Regular Expressions in Java
Regular Expression Basics
Regular expressions (regex) are an effective way of describing common patterns in strings. For example, all phone numbers in North America have 10 digits; this can be easily described by regular expressions:
[0-9]{10}
, which matches with 10 digits such as 3334445555,[0-9]{3}-[0-9]{3}-[0-9]{4}
, which matches with hyphened numbers such as 333-444-5555,[0-9]{3}-?[0-9]{3}-?[0-9]{4}
, which matches either case above.
In this tutorial we will learn how to construct and use regular expressions in the java.util.regex
API.
Patterns.
A pattern string is a sequence of characters following the syntax of regex. The following are some example patterns.
Construct | Description |
---|---|
abc |
Exactly three characters abc in sequence |
^abc |
abc matches at the beginning |
abc$ |
abc matches at the end |
a|c |
a or c |
Note that we use some characters with special meanings, which are called metacharacters. The metacharacters in the java.util.regex
API include: <([{\^-=$!|]})?*+.>
Character Classes.
A character class is a set of characters enclosed within square brackets. It matches with any character contained in the set. The following are some examples:
Construct | Description |
---|---|
[abc] |
a, b, or c (simple class) |
[^abc] |
Any character (including non-alphabet characters) except a, b, or c (negation) |
[a-zA-Z] |
a through z, or A through Z, inclusive (range) |
[0-9] |
0 through 9, inclusive (range) |
The following is a list of predefined character classes as convenient shorthands.
Construct | Description |
---|---|
. |
Any character |
\d |
A digit: [0-9] |
\D |
A non-digit: [^0-9] |
\s |
A whitespace character: [ \t\n\x0B\f\r] |
\S |
A non-whitespace character: [^\s] |
Quantifiers.
Quantifiers specify the number of occurrences; without a quantifier, a character class matches one occurrence by default. The following table shows several patterns with quantifiers.
Construct | Description |
---|---|
X? |
X, once or not at all |
X* |
X, zero or more times |
X+ |
X, one or more times |
X{n} |
X, exactly n times |
X{n,} |
X, at least n times |
X{n,m} |
X, at least n but at most m times |
Regular Expressions with the String
Class
The String
class in Java has several methods supporting regular expressions.

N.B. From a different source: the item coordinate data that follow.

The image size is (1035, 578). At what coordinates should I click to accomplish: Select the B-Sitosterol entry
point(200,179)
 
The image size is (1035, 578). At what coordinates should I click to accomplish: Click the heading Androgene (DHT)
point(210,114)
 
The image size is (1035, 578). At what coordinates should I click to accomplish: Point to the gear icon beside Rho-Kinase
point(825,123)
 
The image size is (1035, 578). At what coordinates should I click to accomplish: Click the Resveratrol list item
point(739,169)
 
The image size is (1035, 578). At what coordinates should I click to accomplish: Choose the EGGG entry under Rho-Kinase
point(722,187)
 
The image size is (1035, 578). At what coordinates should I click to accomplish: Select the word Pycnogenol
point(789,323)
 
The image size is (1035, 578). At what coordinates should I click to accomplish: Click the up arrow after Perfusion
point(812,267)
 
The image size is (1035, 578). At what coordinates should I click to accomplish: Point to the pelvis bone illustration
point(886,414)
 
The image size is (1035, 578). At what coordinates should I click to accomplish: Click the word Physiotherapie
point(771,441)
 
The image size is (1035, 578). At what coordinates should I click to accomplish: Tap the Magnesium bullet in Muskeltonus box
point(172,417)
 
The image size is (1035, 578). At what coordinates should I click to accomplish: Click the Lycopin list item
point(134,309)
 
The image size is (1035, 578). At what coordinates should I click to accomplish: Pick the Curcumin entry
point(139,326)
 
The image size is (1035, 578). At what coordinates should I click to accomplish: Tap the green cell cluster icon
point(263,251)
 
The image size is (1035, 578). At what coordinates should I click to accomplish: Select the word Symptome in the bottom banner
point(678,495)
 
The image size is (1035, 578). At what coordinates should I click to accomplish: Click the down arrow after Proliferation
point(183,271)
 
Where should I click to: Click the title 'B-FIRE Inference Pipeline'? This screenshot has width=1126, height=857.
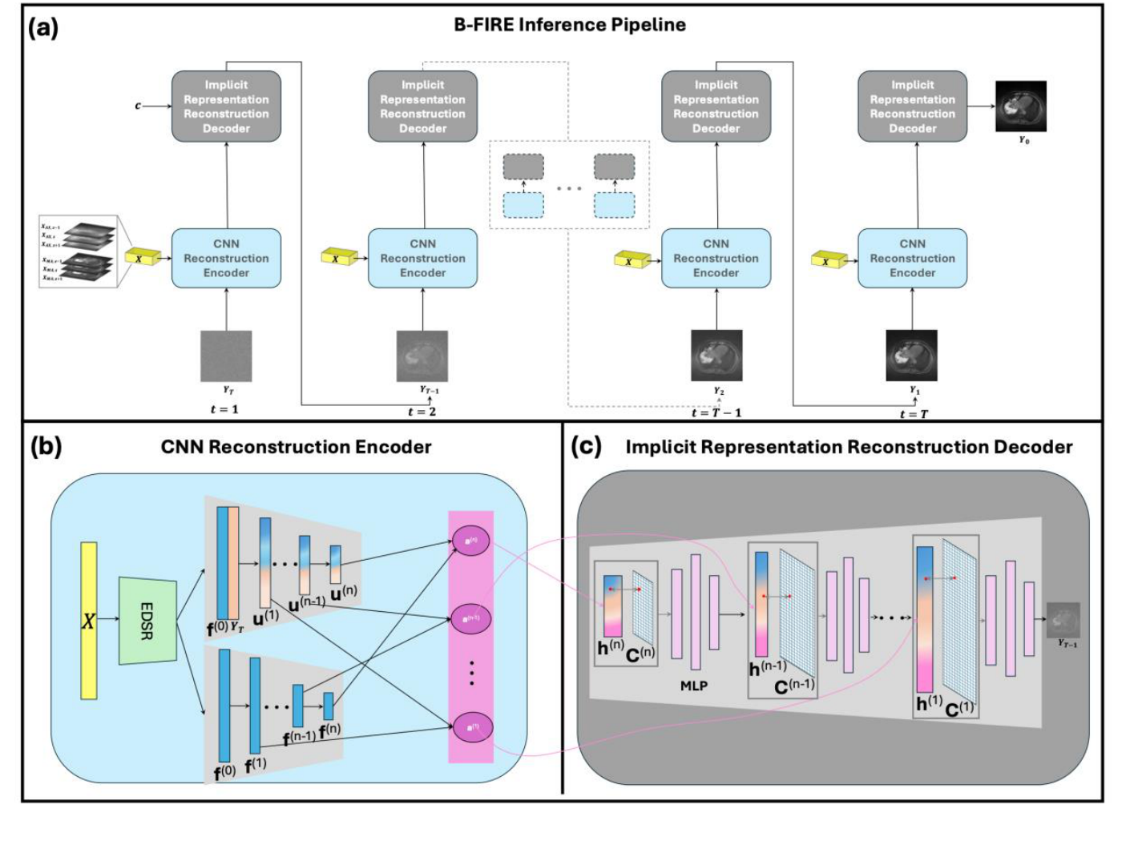[569, 25]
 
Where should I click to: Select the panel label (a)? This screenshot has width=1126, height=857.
[43, 28]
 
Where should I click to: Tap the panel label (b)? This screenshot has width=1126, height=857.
[46, 446]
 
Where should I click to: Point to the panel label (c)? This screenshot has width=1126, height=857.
[586, 446]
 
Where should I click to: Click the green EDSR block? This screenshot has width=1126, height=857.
[147, 620]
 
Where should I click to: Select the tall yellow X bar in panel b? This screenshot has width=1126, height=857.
[88, 620]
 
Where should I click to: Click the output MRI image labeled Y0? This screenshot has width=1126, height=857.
[1020, 106]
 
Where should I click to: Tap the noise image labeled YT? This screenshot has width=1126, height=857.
[226, 356]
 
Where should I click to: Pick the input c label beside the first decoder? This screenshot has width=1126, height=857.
[138, 106]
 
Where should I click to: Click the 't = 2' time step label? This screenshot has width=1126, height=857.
[422, 412]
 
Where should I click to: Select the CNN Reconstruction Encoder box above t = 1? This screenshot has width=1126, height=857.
[226, 258]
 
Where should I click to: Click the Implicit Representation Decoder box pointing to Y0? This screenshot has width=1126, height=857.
[912, 106]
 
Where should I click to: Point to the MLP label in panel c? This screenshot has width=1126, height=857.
[694, 686]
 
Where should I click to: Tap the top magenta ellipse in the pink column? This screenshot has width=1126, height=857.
[471, 541]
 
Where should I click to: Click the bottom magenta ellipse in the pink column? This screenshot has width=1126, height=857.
[471, 727]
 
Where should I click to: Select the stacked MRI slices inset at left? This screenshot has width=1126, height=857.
[79, 251]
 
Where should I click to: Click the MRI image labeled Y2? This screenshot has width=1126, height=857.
[716, 356]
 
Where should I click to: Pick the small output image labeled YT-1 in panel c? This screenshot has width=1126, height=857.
[1063, 619]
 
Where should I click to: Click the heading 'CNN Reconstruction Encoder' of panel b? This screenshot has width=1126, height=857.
[296, 447]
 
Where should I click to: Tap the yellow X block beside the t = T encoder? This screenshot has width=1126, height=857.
[829, 260]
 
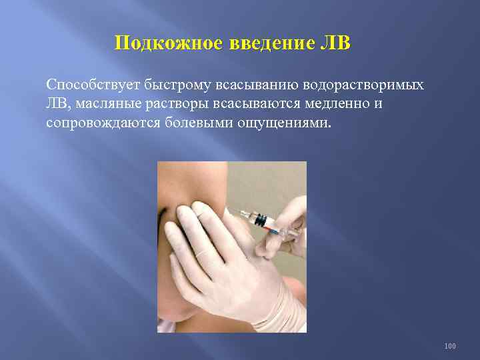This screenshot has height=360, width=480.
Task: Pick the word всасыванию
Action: coord(257,87)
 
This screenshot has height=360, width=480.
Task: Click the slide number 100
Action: coord(451,346)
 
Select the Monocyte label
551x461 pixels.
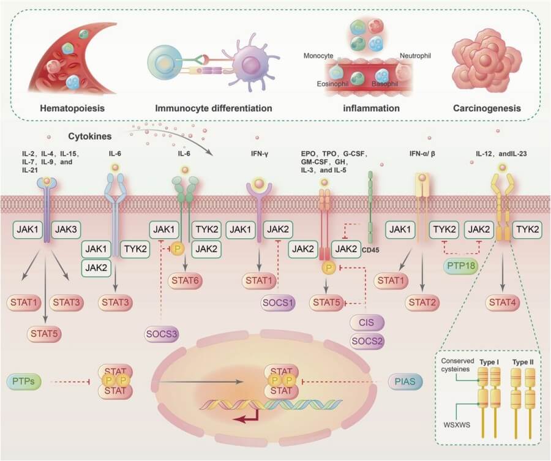tap(318, 56)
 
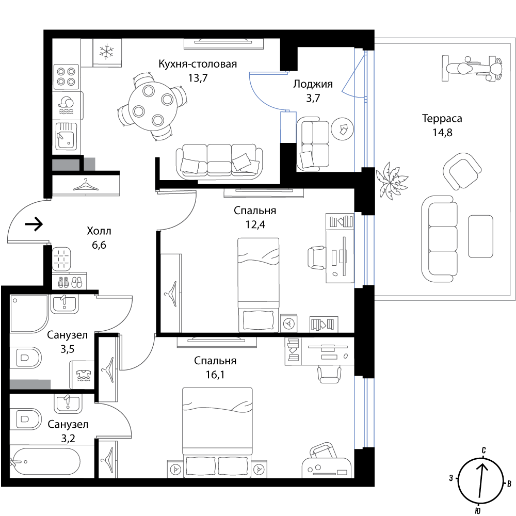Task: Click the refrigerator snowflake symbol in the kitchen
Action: point(107,52)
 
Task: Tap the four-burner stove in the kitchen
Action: point(66,76)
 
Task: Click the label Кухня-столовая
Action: point(198,63)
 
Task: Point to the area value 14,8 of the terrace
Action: point(442,133)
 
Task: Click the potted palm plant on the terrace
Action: point(391,180)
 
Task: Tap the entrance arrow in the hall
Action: point(34,224)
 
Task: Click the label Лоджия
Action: point(313,84)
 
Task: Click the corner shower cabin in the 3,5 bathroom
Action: point(29,313)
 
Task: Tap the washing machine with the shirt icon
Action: point(82,375)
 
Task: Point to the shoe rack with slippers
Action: point(70,281)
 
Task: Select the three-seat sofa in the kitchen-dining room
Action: point(219,161)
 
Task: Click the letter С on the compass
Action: point(484,450)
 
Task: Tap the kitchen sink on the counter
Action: point(66,136)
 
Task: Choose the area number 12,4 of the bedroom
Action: point(255,224)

boolean matches(String regex)
Tells whether or not this string matches the given regular expression.String replaceAll(String regex, String replacement)
Replaces each substring of this string that matches the given regular expression with the given replacement.
The following code shows how to use such methods to manipulate strings.
String str = "......"; boolean isTrue = str.matches("[tT]rue|[yY]es"); // check for True, true, Yes, yes boolean isValidPhone = str.matches("^[0-9]{3}-?[0-9]{3}-?[0-9]{4}$"); String s = str.replaceAll("<[^>]*>", ""); // remove anything enclosed by "<" and ">"